Le futur de l’autonomie gouvernementale autochtone

SCC with Indigenous drum in background

Ce mois-ci, les experts se réuniront à Ottawa pour une conférence de l’ABC qui traitera de la situation de l’autonomie gouvernementale autochtone au Canada. Ils auront beaucoup de pain sur la planche, des mécanismes de négociation des traités aux rouages fiscaux de l’autonomie gouvernementale.

On leur demandera également de faire le point sur les progrès de l’autonomie gouvernementale jusqu’à présent et la situation dans laquelle elle pourra se retrouver dans cinq à dix ans.

Sur ce point, la conférence ne pouvait pas mieux tomber, vu que les praticiens du droit autochtone affirment que l’avenir immédiat de l’autonomie gouvernementale au Canada dépendra en grande partie de ce que la Cour suprême fera du projet de loi C-92 cette année.

Le projet de loi C-92 (la Loi concernant les enfants, les jeunes et les familles des Premières Nations, des Inuits et des Métis) représente un tournant dans l’approche d’Ottawa en matière d’autonomie gouvernementale. Au lieu de longues négociations tripartites avec les provinces et les communautés autochtones, le projet de loi C-92 va droit au but en affirmant le droit inhérent des peuples autochtones à l’autonomie gouvernementale et en déclarant que ce droit s’étend aux services à l’enfance et à la famille (SEF). La Loi fixe des normes minimales en matière de prestation des SEF, normes qui mettent l’accent à la fois sur l’intérêt de l’enfant et sur la « continuité culturelle ».

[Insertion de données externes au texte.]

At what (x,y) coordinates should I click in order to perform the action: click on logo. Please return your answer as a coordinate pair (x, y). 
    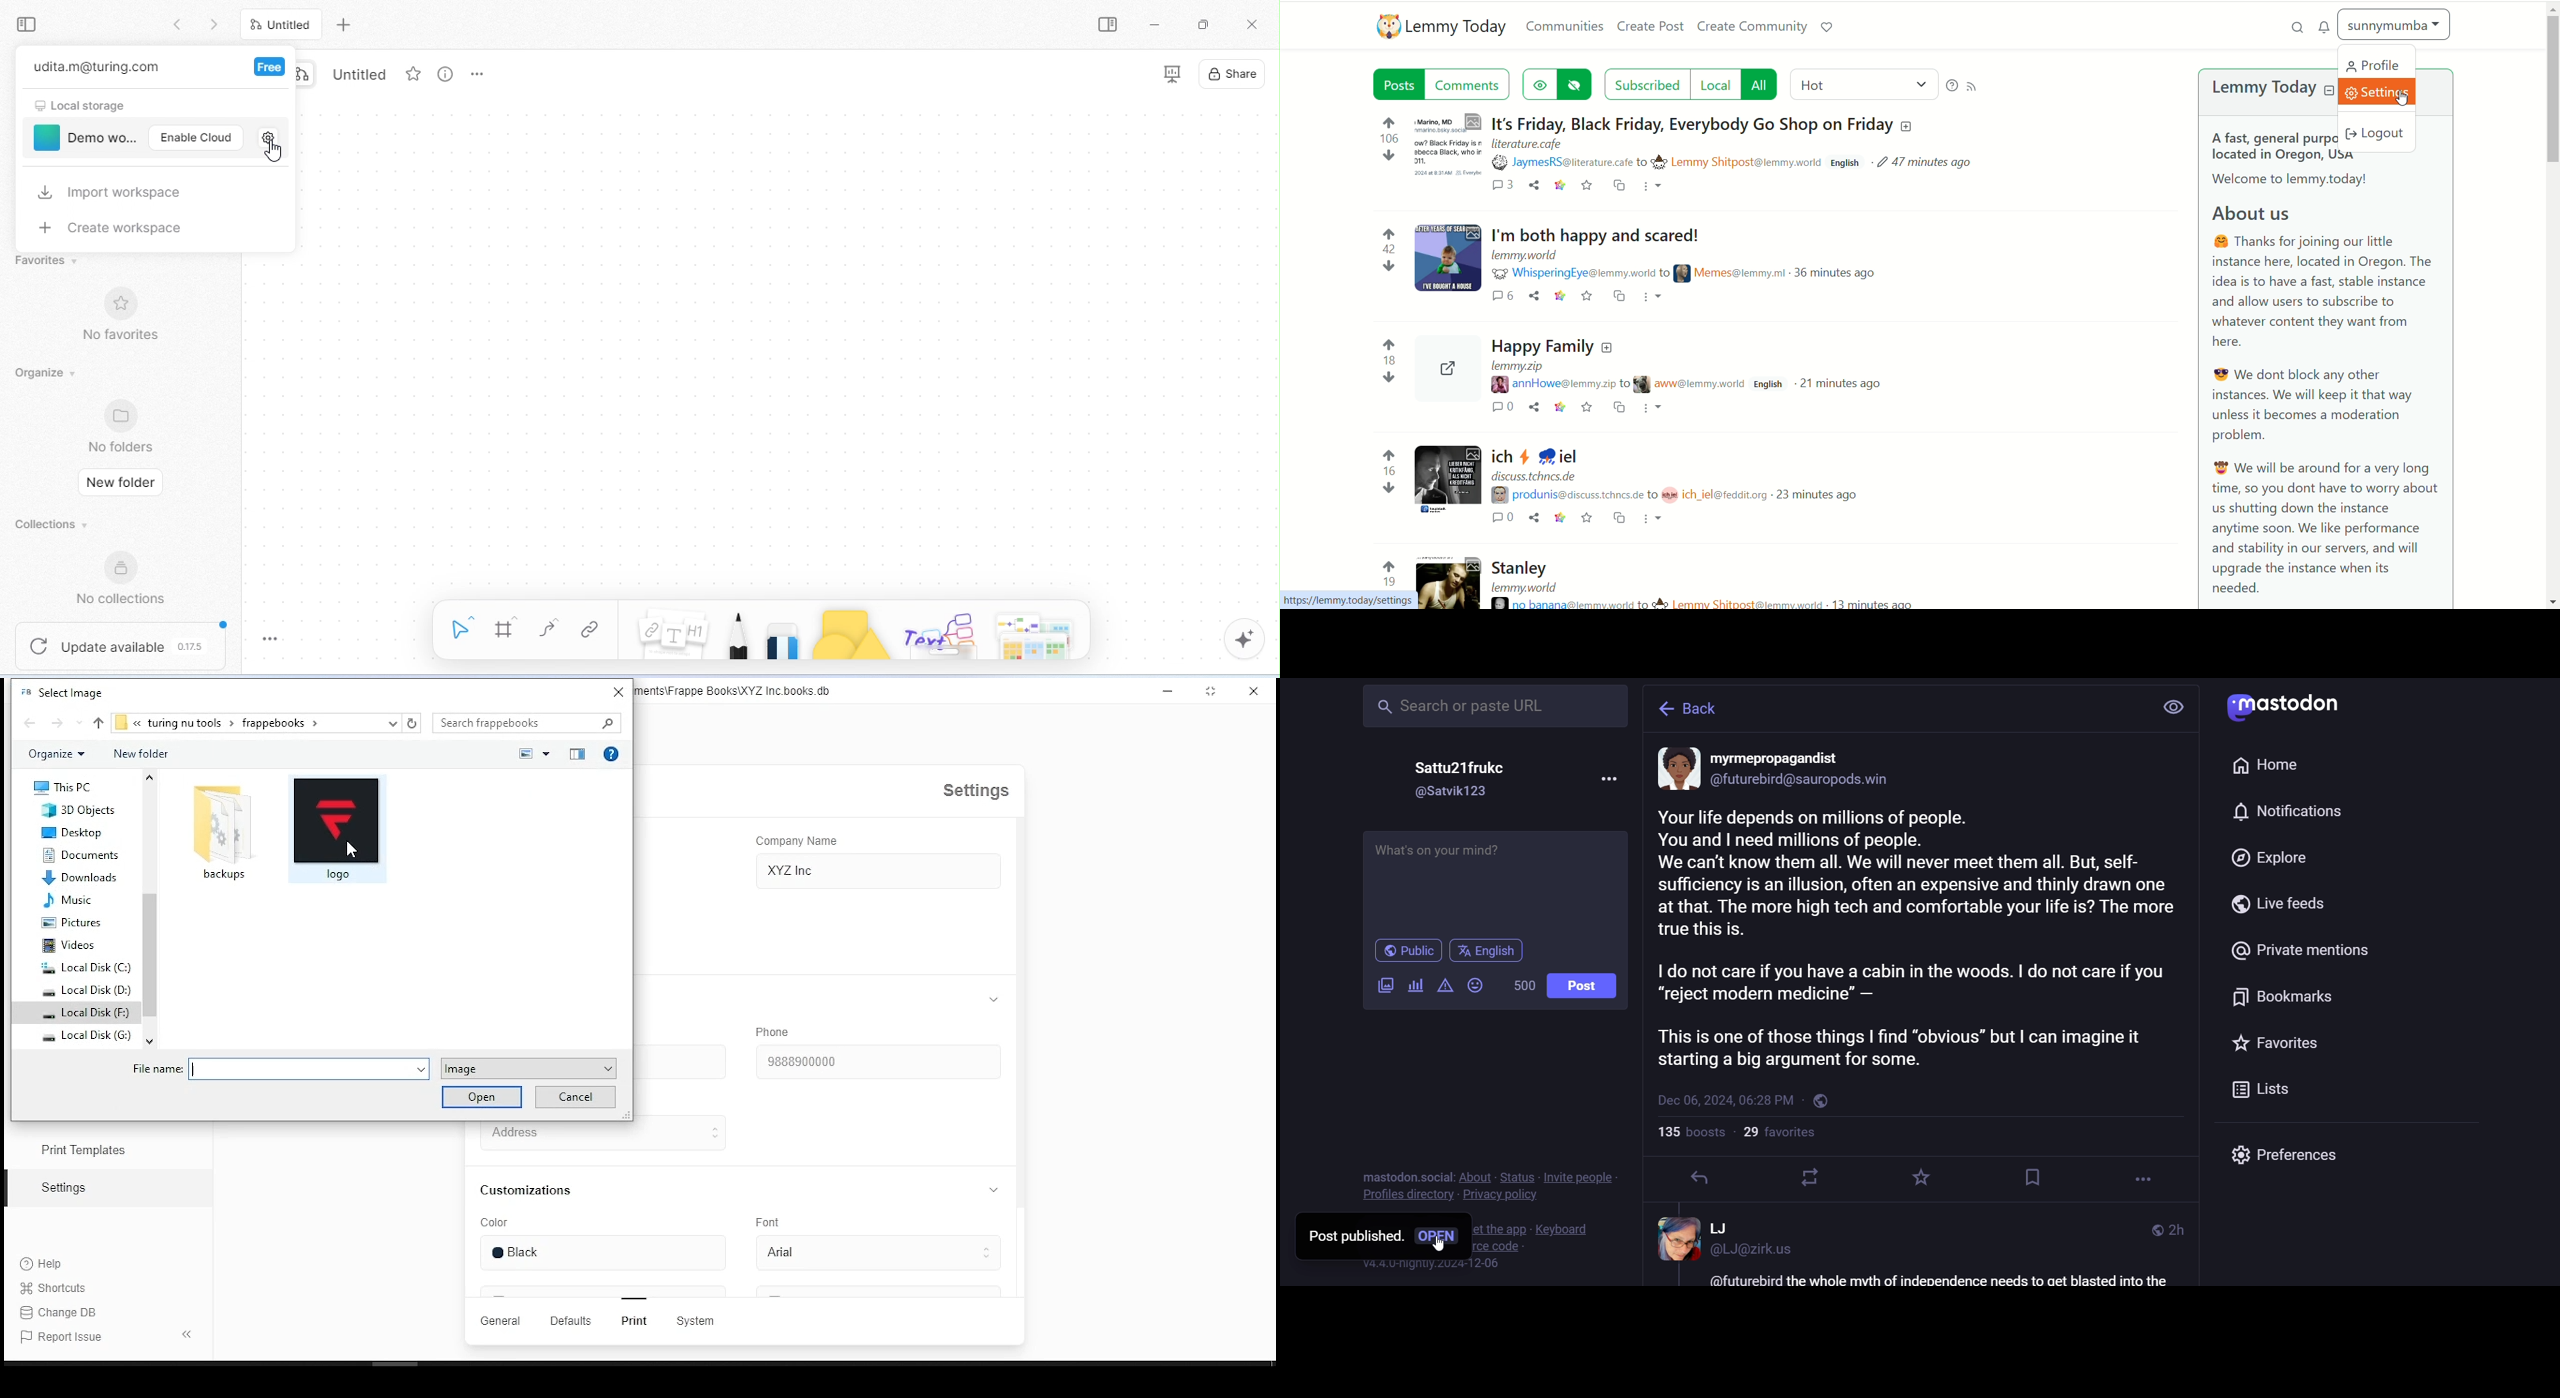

Ce projet tranche aussi le nœud gordien de la compétence en donnant aux lois relatives aux SFF des communautés autochtones force de loi, à titre de loi fédérale, tant qu’elles concluent des accords de coordination avec les gouvernements fédéral et provinciaux (ou tentent de le faire pendant une période d’un an). Plus de 20 communautés autochtones ont cherché à conclure des accords de coordination depuis l’entrée en vigueur du projet de loi C-92. Six communautés autochtones ont adopté leurs propres lois sur les SFF, dont une au Québec.

C’est le Québec qui a déposé le recours constitutionnel qui a porté le projet de loi C-92 devant la Cour suprême. « Selon le Québec, la reconnaissance du droit à l’autonomie gouvernementale doit découler d’une modification de la constitution, d’une convention tripartite négociée ou d’une décision de justice reconnaissant ce droit au cas par cas », explique Katie Tucker, avocate en droit autochtone chez Pape Salter Teillet LLP.

« Le Québec conteste donc la stratégie du gouvernement fédéral consistant à reconnaître et à affirmer par voie législative le droit inhérent de tous les peuples autochtones à l’autonomie gouvernementale.

« En effet le gouvernement fédéral dit que “Non, le droit à l’autonomie gouvernementale est inhérent et est déjà protégé par l’article 35… nous l’adoptons avec cette Loi.” Cette reconnaissance législative reflète une certaine impatience à l’égard de la vieille façon de faire les choses et une réponse tardive aux appels à l’action pour résoudre la crise de la protection de la jeunesse autochtone dans ce pays. »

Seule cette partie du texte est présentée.